Metin bölümü »
Kastamonu Kız İlköğretmen Okulu 1966-1967 ders yılı mezunlarından, kendisine iki yıl kompozisyon dersleri vermekle onur duyduğum öğrencim Güler Meriçkan Güleç, koronavirüs salgınının sanat olaylarını derinden etkilediği 2020 yılının son ayında yedinci şiir kitabıyla karşımıza çıktı:
Güler Meriçkan Güleç; Gülibrişim Durakları, İstanbul 2020, 104 s., Cinius Yayınları.
Kitabını 15 Ocak 2021 tarihinde; “Bütün duraklarımdaki değerli öğretmenin Nail TAN’a saygılarımla…” cümlesiyle sundu. Bir öğretmen için çok değerli bir armağan…
Şair Meriçkan Güleç’in daha önce yayımlanan yedi kitabından (altısı şiir) üçü hakkında köşemizde bazı değerlendirmelerde bulunmuş, şiir sanatına katkılarını belirtmiştik. Yedili birikim şöyleydi: Nisan (1994), Altyazısız (1996), Hep Gözlerinden Öptüğüm (2001), Ten Makamı (2008), İnsan Dönencesi (2018), Kar Mavisi (2019), Kalemin Teri (Öykü/Deneme: 2020). Şiir sanatında ilk adımlarını 1967 yılında atan Meriçkan Güleç uzun yıllar Ilgaz, Karşı, Öğretmen Dünyası, Damar, Yazılı Günler ve Kıyı dergilerinde şiir ve yazılarını yayımladı. Üç yıldır Türkiye’nin önemli edebiyat dergilerinden Çağdaş Türk Dili’nde yazıyor.
Gülibrişim Durakları’nın arka kapağında şair, yazar Hamdi Topçuoğlu’nun kitabı değerlendiren bir yazısı yer almış. Şiiri hem yazan hem de kılcal damarlarına kadar bilen bir kalem, ancak bu kadar güzel yorumlayabilirdi. Bu değerlendirmenin altına ben de imzamı atmak istiyorum:
“Bir bütünün uyumlu parçaları olan Gülibrişim Durakları şiirlerini aralıklarla üç kez okudum. Şiir bende kalıyor mu ya da ne kadar kalıyor öğrenmek istedim. Belleğimde kalan şiirleri, dizeleri defalarca yineledim.
Derin, çok özel bir kültür birikimi, kendini şiir diliyle başka nasıl anlatabilirdi diye sordum. Kuyumcu titizliğiyle kurgulanmış ve damıtılmış dizelerle ete kemiğe bürünen kısa; ama çok uzun erimli şiir/ler bu/nlar… Her okunuşta bizi kendi evrenine biraz daha çekiyor. Var olmakla ilgili sorularım çoğaldığı anlarda kitaplığımdan alıp döne döne okuyacağımı biliyorum.”

Göreviniz » Gülibrişim Durakları üzerine yazıda "Kitabını 15 Ocak" sözlerinin geçtiği yerden başlayın ve "Türk Dili’nde yazıyor." sözlerinden sonra durun. Aradaki bölümü hiç değiştirmeden aynen aktarın.

Kaynak alıntısı »
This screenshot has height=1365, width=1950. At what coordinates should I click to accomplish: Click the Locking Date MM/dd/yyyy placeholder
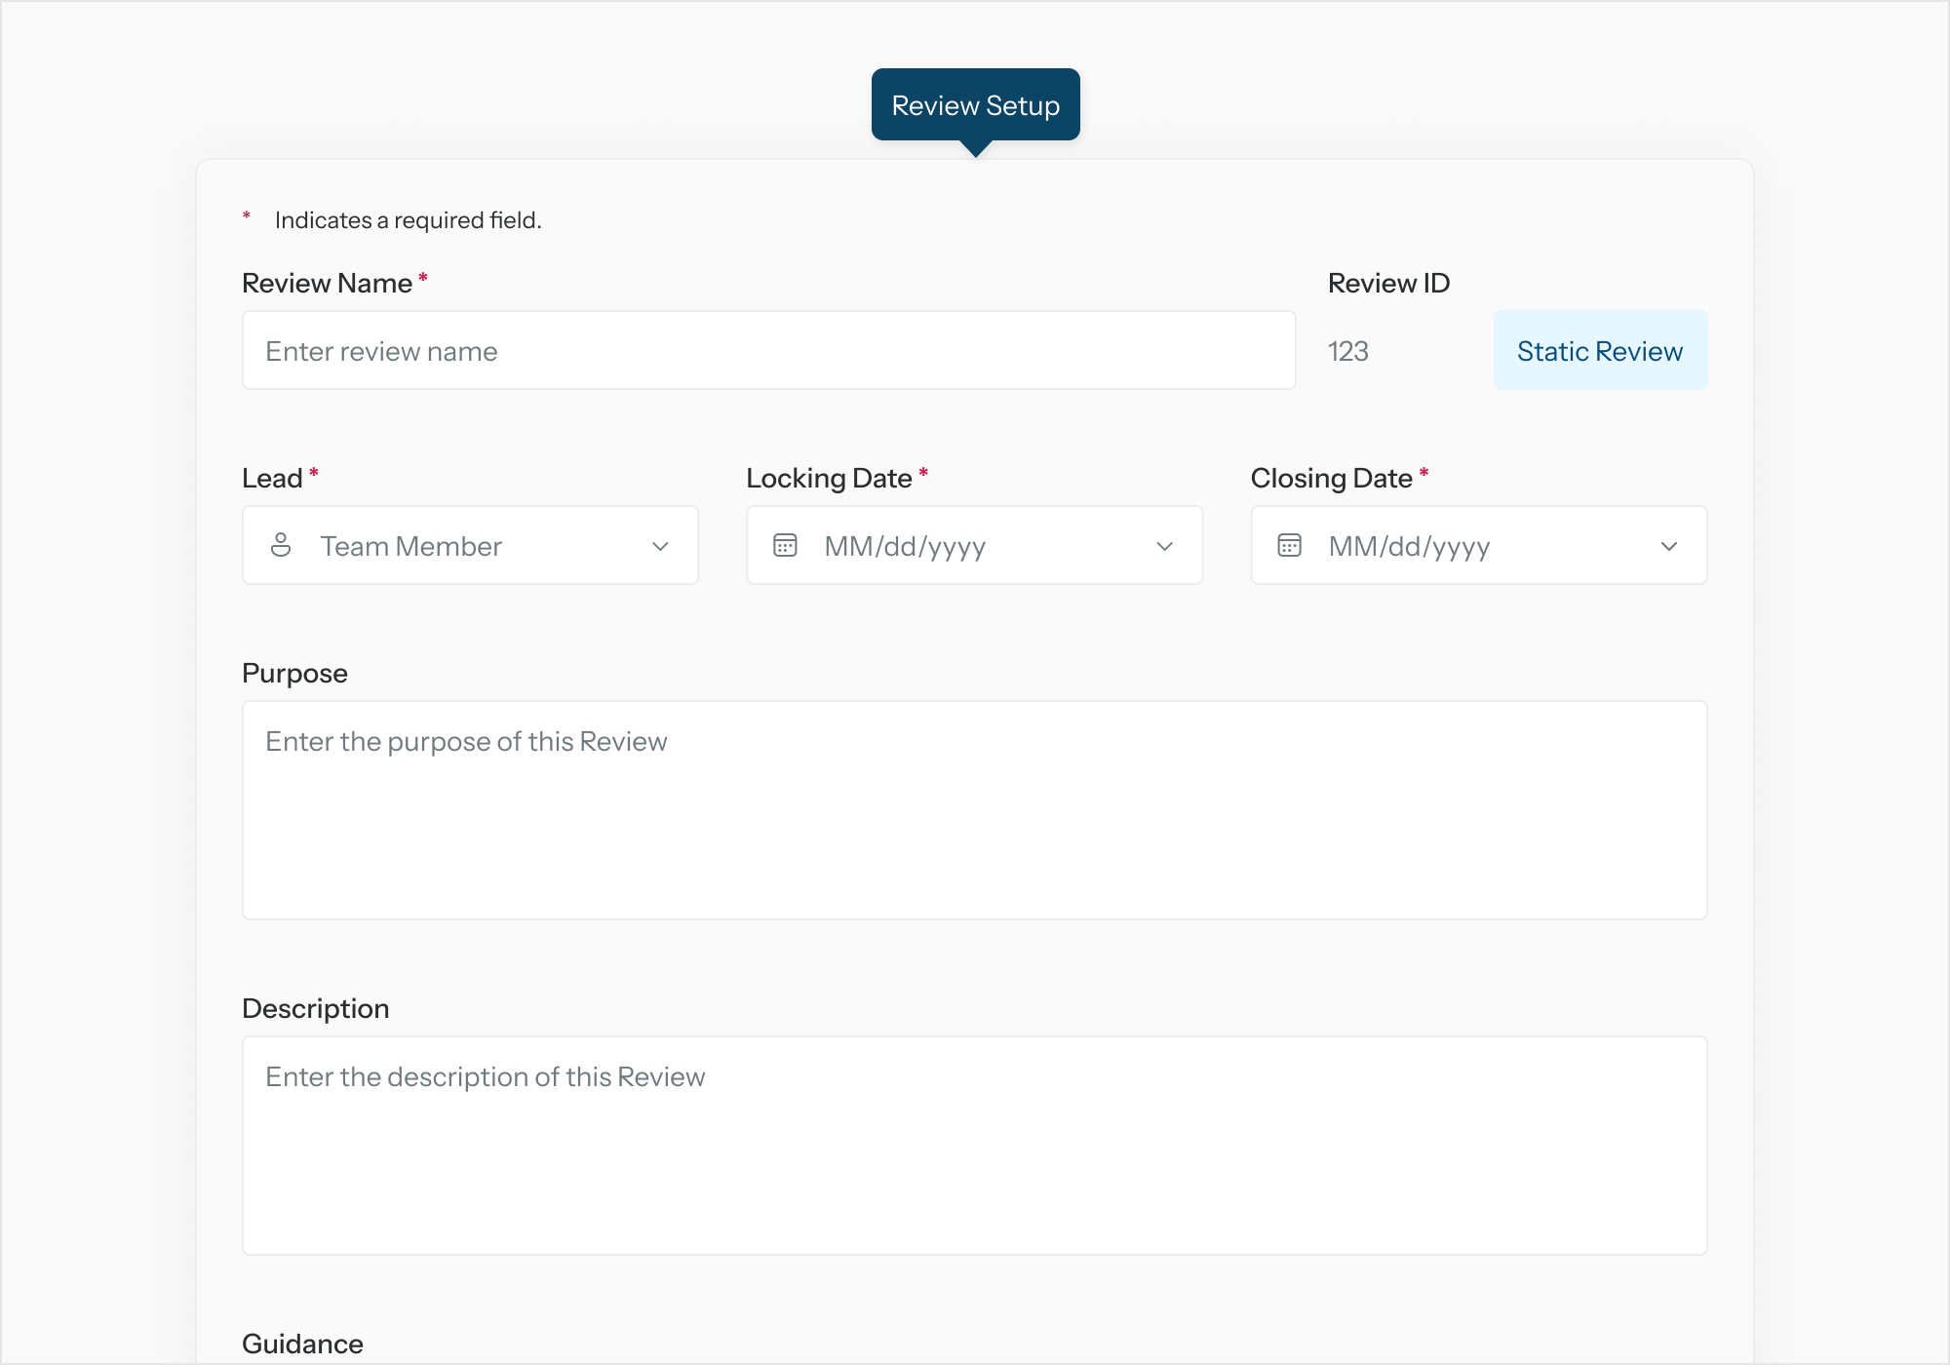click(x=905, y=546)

Cevap »
Kitabını 15 Ocak 2021 tarihinde; “Bütün duraklarımdaki değerli öğretmenin Nail TAN’a saygılarımla…” cümlesiyle sundu. Bir öğretmen için çok değerli bir armağan…
Şair Meriçkan Güleç’in daha önce yayımlanan yedi kitabından (altısı şiir) üçü hakkında köşemizde bazı değerlendirmelerde bulunmuş, şiir sanatına katkılarını belirtmiştik. Yedili birikim şöyleydi: Nisan (1994), Altyazısız (1996), Hep Gözlerinden Öptüğüm (2001), Ten Makamı (2008), İnsan Dönencesi (2018), Kar Mavisi (2019), Kalemin Teri (Öykü/Deneme: 2020). Şiir sanatında ilk adımlarını 1967 yılında atan Meriçkan Güleç uzun yıllar Ilgaz, Karşı, Öğretmen Dünyası, Damar, Yazılı Günler ve Kıyı dergilerinde şiir ve yazılarını yayımladı. Üç yıldır Türkiye’nin önemli edebiyat dergilerinden Çağdaş Türk Dili’nde yazıyor.